Getting Going Starts with Going Online

-- African Americans are avid are avid travelers: 2/3 of African Americans have traveled domestically in the past 12 months.

-- African Americans are more likely than all others to report the Internet as the best source of travel-related information (79% vs. 73%).


The 2005 AOL African American Cyberstudy conducted by IMAGES MARKET RESEARCH comprises three phases. In the first Qualitative Phase, focus groups were conducted among African Americans with a home ISP in three cities, Los Angeles, New York, and Atlanta. Six focus groups contributed, with participants in two age groups, 18-34 year-olds(3) and 35-54 year-olds(3).

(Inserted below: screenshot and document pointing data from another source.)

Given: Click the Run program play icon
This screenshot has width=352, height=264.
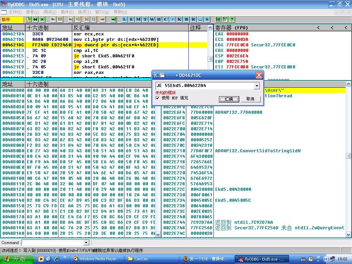Looking at the screenshot, I should [x=53, y=19].
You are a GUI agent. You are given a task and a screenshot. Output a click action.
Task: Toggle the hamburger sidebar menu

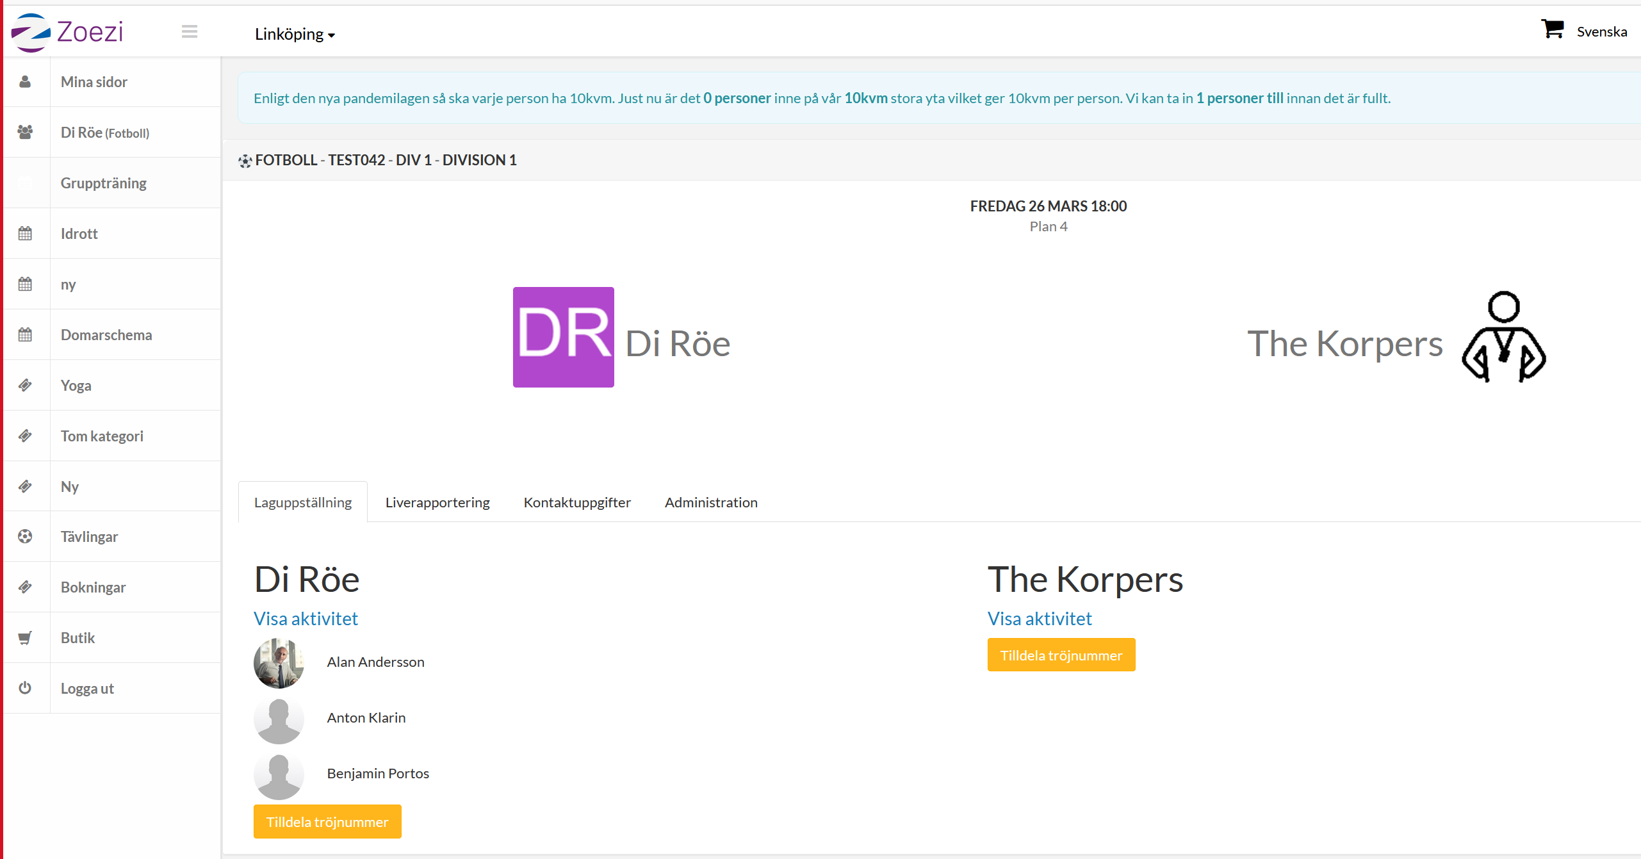tap(189, 31)
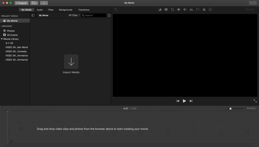Activate the cropping tool
Viewport: 259px width, 147px height.
coord(172,9)
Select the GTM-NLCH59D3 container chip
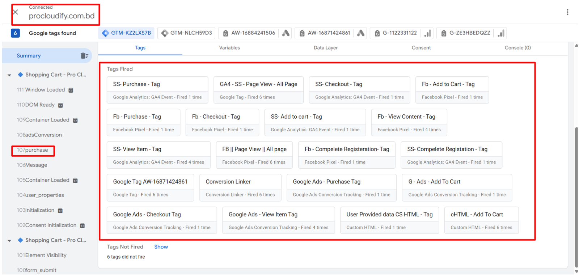 pyautogui.click(x=187, y=33)
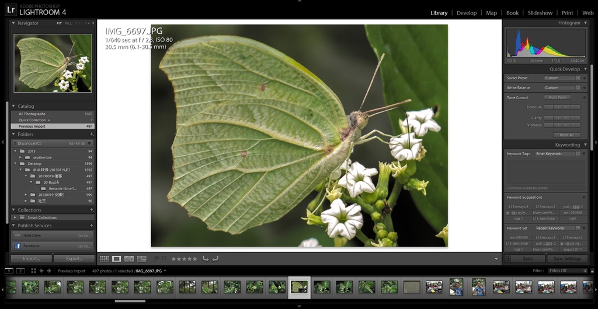Open Compare view (X|Y) icon

click(x=128, y=258)
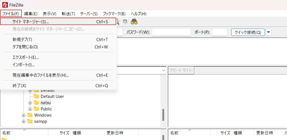Viewport: 287px width, 140px height.
Task: Click the ポート(P) input field
Action: click(219, 32)
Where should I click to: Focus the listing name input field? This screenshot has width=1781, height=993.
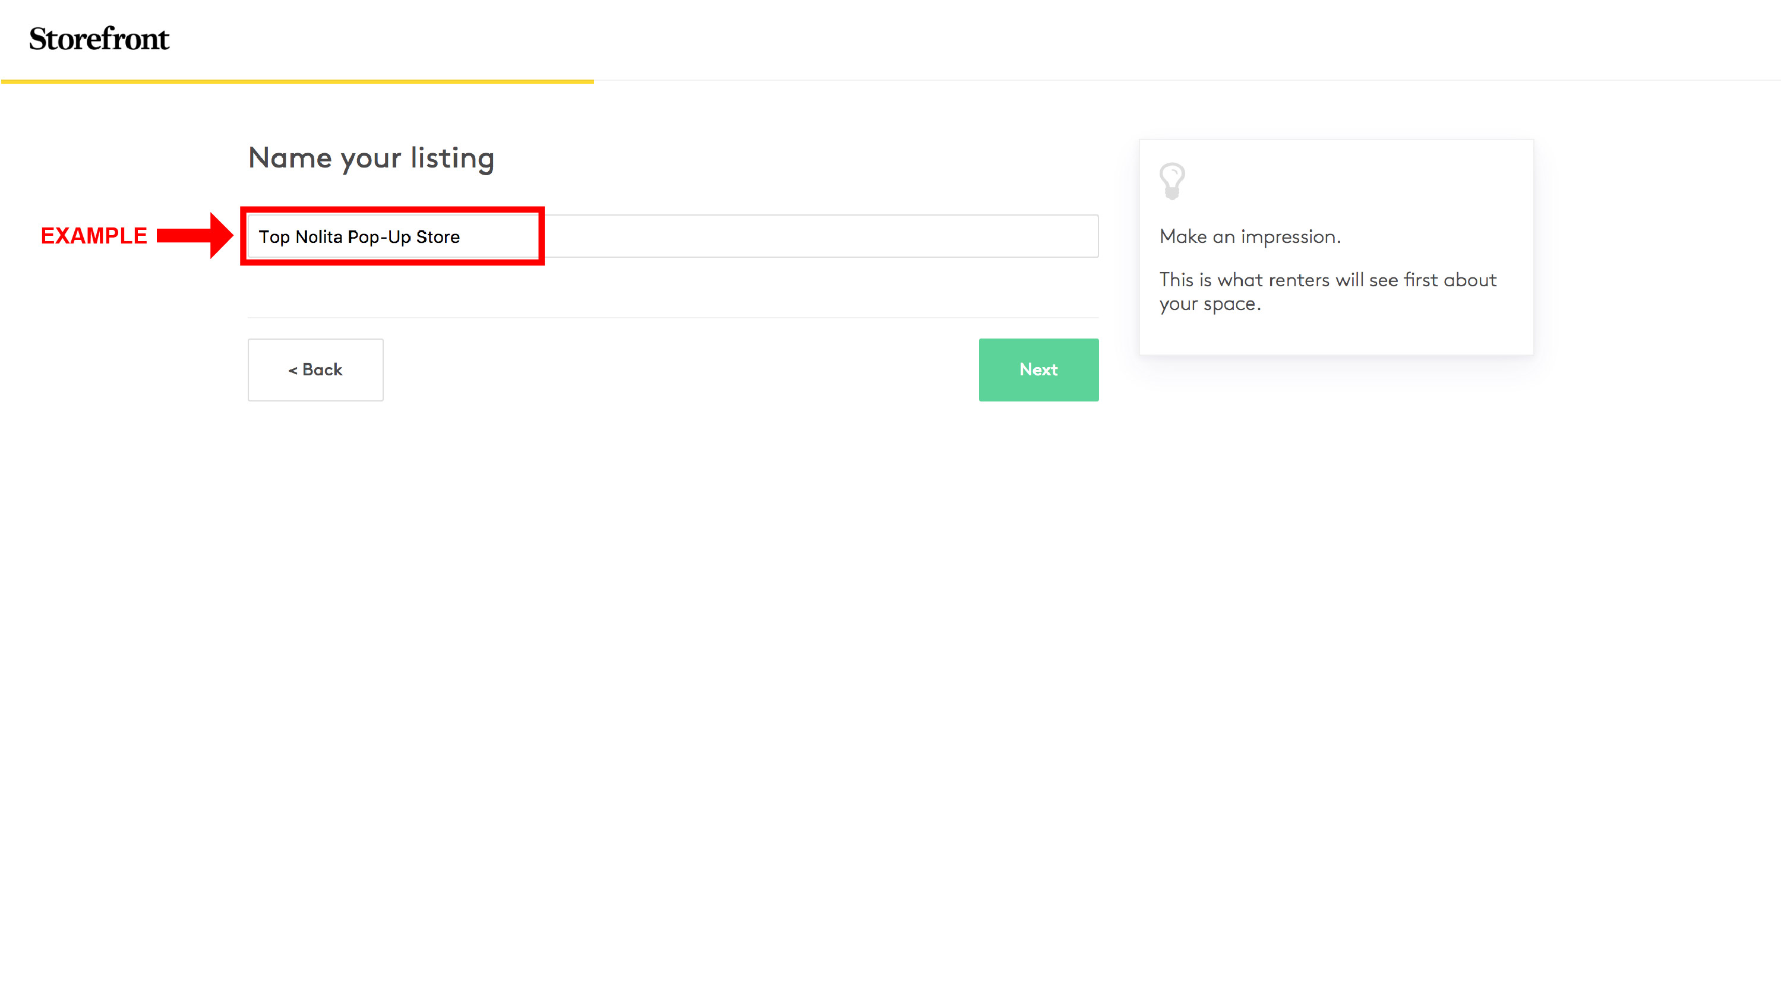point(672,236)
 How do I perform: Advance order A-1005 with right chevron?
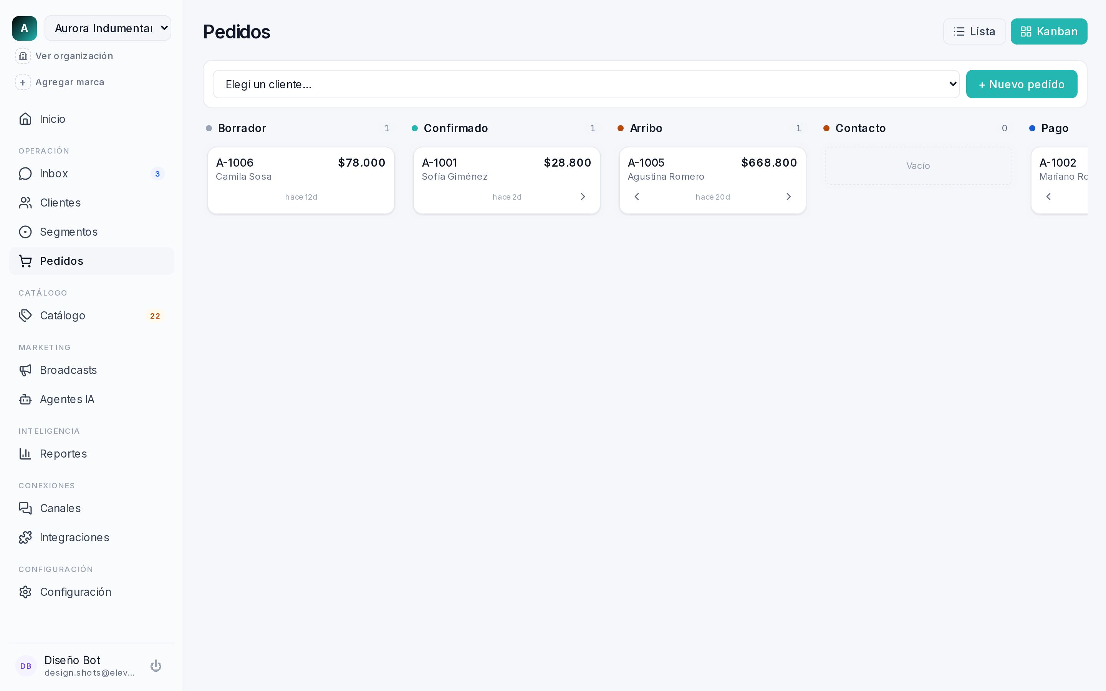(788, 197)
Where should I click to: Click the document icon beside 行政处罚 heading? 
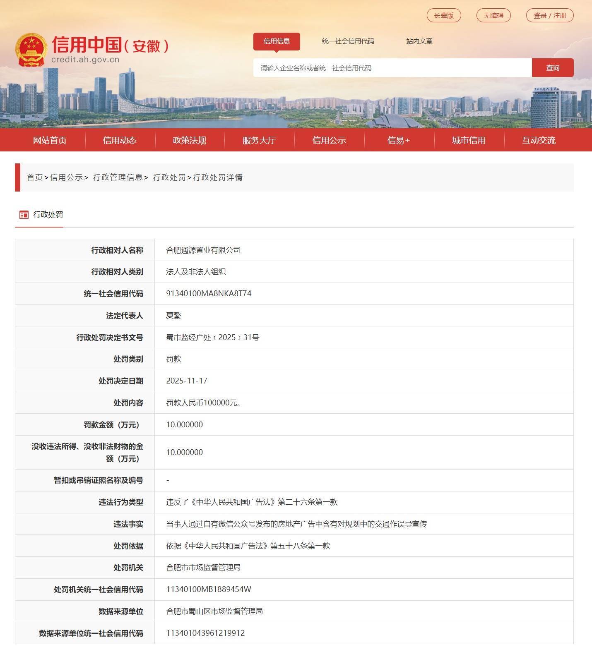[x=24, y=214]
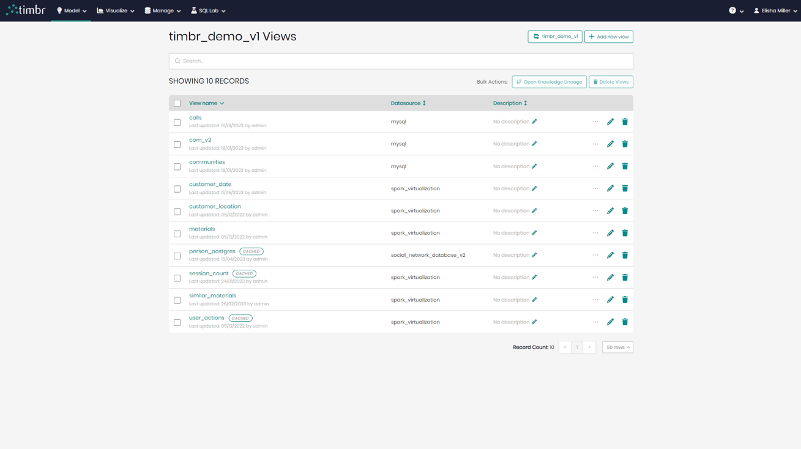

The Quantitative Phase followed in May 2005 with a web survey of 1,016 African American Internet users. A simultaneous study of 550 phone interviews was also conducted to obtain comparative perspective (300 African American sample and 250 general market (GM) sample). The web survey portion was done using a national database of African American panel members. An invitation e-mail was sent to their address and respondents were given a link to access the survey. A combination of RDD (Random Digit Dialing) and African American listed sample was used for the telephone portion of the study.

A Two-Step Cluster Analysis procedure was applied to the 1,016 online completed surveys of African Americans who have online service providers. The resulting four clusters are psychographic groupings that represent respondents who participated in the web survey.

About IMAGES Market Research

IMAGES Market Research is a full service multicultural marketing communications company headquartered in Atlanta, GA. It is a leading research and consulting firm for targeted and ethnic markets, most particularly to the African American, Latino, and Asian markets.

About America Online, Inc.

America Online, Inc. is a wholly owned subsidiary of Time Warner Inc. Based in Dulles, Virginia. America Online is the world's leader in interactive services, Web brands, Internet technologies and e-commerce services. AOL, America Online and Black Voices are registered trademarks of America Online, Inc.